A number of partnerships have left their stamp on Danish furniture design. Tove & Edvard Kindt-Larsen (1901–1982) were both students of Kaare Klint, and while his influence is clearly visible in their early pieces, later works are marked by a more sculptural idiom.
Ejnar Larsen (1917–1987) and Aksel Bender Madsen (1916–?) designed a variety of fine pieces in mostly teak and rosewood.
Peter Hvidt (1916–1986) and Orla Mølgaard-Nielsen (1907–1993) are best known for their “Ax-Chair” from 1950, but the “X-Chair”, designed in 1960, is even more refined.

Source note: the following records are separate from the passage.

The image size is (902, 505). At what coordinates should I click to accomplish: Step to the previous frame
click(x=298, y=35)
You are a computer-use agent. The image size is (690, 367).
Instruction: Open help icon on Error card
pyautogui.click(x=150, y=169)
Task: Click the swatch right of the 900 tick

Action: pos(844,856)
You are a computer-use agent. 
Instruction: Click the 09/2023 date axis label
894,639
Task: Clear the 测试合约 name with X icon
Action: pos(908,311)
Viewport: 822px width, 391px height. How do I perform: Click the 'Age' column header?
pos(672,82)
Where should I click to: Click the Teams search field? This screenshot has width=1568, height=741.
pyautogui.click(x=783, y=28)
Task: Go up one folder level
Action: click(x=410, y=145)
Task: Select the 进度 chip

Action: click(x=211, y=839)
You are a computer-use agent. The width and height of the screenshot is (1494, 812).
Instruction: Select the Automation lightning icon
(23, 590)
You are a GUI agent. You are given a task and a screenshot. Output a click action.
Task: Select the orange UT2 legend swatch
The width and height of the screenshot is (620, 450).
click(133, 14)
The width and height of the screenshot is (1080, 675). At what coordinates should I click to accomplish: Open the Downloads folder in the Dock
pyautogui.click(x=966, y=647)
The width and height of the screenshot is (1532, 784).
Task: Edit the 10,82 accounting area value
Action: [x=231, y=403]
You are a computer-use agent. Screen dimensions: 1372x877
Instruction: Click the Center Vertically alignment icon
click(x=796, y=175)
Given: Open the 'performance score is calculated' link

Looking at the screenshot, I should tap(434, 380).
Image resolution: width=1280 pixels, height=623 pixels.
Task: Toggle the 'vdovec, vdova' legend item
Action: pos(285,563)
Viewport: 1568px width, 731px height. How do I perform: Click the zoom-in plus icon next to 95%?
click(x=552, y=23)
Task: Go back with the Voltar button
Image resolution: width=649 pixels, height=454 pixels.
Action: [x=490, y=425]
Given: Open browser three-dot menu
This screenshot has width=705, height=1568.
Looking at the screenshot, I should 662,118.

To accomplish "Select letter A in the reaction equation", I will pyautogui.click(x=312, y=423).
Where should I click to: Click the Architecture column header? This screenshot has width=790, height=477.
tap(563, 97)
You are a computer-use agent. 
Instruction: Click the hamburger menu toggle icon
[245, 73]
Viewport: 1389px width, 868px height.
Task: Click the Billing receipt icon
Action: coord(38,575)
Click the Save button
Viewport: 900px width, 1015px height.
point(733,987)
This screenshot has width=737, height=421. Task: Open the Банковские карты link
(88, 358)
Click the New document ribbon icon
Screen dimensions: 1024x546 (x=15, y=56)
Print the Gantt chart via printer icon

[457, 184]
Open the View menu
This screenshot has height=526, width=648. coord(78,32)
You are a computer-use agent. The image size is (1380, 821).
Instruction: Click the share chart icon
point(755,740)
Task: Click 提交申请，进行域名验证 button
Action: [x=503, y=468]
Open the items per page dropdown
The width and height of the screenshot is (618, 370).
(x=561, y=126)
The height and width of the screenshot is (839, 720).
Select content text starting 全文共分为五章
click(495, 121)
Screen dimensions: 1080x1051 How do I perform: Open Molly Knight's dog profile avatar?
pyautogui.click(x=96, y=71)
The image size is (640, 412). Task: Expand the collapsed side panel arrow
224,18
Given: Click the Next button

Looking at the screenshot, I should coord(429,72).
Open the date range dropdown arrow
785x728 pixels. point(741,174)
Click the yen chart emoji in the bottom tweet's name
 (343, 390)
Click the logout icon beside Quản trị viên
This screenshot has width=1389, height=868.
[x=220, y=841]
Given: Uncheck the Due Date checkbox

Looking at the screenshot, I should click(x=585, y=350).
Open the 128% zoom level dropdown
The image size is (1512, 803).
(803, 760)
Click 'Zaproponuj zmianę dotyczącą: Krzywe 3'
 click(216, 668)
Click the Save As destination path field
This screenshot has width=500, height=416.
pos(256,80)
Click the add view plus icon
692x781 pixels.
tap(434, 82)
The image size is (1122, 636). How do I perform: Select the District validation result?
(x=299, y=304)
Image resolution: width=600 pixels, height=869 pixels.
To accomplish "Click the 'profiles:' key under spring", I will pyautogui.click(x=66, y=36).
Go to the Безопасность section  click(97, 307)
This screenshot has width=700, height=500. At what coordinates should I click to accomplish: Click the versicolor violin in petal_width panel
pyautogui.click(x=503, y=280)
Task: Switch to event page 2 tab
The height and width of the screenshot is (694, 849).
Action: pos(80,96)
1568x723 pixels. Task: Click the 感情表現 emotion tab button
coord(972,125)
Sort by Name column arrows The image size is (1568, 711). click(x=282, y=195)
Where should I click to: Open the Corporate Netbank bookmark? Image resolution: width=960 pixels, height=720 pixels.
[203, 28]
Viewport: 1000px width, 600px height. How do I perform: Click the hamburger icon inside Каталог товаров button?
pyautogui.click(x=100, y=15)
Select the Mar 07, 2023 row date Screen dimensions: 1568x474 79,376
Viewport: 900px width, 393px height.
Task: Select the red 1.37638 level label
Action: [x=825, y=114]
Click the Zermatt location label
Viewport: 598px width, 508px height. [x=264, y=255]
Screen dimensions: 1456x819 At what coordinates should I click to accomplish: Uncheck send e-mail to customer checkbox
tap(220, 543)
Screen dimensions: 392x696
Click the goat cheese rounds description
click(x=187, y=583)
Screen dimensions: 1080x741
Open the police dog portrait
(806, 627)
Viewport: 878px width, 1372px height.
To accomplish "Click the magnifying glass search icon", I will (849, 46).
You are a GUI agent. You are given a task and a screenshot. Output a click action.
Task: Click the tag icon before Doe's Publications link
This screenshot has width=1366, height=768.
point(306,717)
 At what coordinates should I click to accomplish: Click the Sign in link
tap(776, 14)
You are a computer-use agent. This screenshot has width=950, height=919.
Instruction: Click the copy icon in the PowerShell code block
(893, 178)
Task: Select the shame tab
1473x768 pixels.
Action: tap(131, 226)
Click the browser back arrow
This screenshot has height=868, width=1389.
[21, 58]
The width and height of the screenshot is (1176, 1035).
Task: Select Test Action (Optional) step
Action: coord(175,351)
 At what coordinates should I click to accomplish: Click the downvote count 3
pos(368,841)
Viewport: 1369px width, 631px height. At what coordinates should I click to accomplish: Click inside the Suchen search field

Preben Fabricius (1931–1984) and Jørgen Kastholm (1938–) have at times been overshadowed by Poul Kjærholm because of their use of similar materials, but as the sculptural, yet simple “Scimitar” or “Horseshoe” Chair from 1962 clearly shows, their work is indeed very original.
Another group of designers is also worth mentioning. While most cabinetmakers collaborated with architects, some took on the task of designing as well as producing. Jacob Kjær (1896–1957) and Frits Henningsen (unknown) are the most well-known representatives of this tendency and they were both exponents of a very classical idiom.
Another exceptionally skilled cabinetmaker, Peder Moos (1906–?), designed a fine collection of pieces, characterized by unusual designs and delicate details.
Among the few women who have ventured into Danish furniture design, two stand out. Grete Jalk (1920–) is perhaps best known for her considerable contribution to the written debate, but her finest piece is the timeless, unconventional plywood chair from 1963. Nanna Ditzel (1923–2005) has always been a pioneer in terms of using new materials and production techniques. For more than fifty years, she has been an active force in creating furniture, interiors, textiles and jewellery.
Other noteworthy architects include Mogens Koch (1898–1992) who designed a brilliant system of bookcases (1928) as well as a folding chair (1932), radical in its simple design and unpretentious materials. Helge Vestergaard Jensen (1917–1987) minimized the constructions of his designs in order to obtain simple and elegant results. And Bernt (1937–) has designed an array of fine pieces, most notably a small, light stool (1959) with beautifully shaped legs.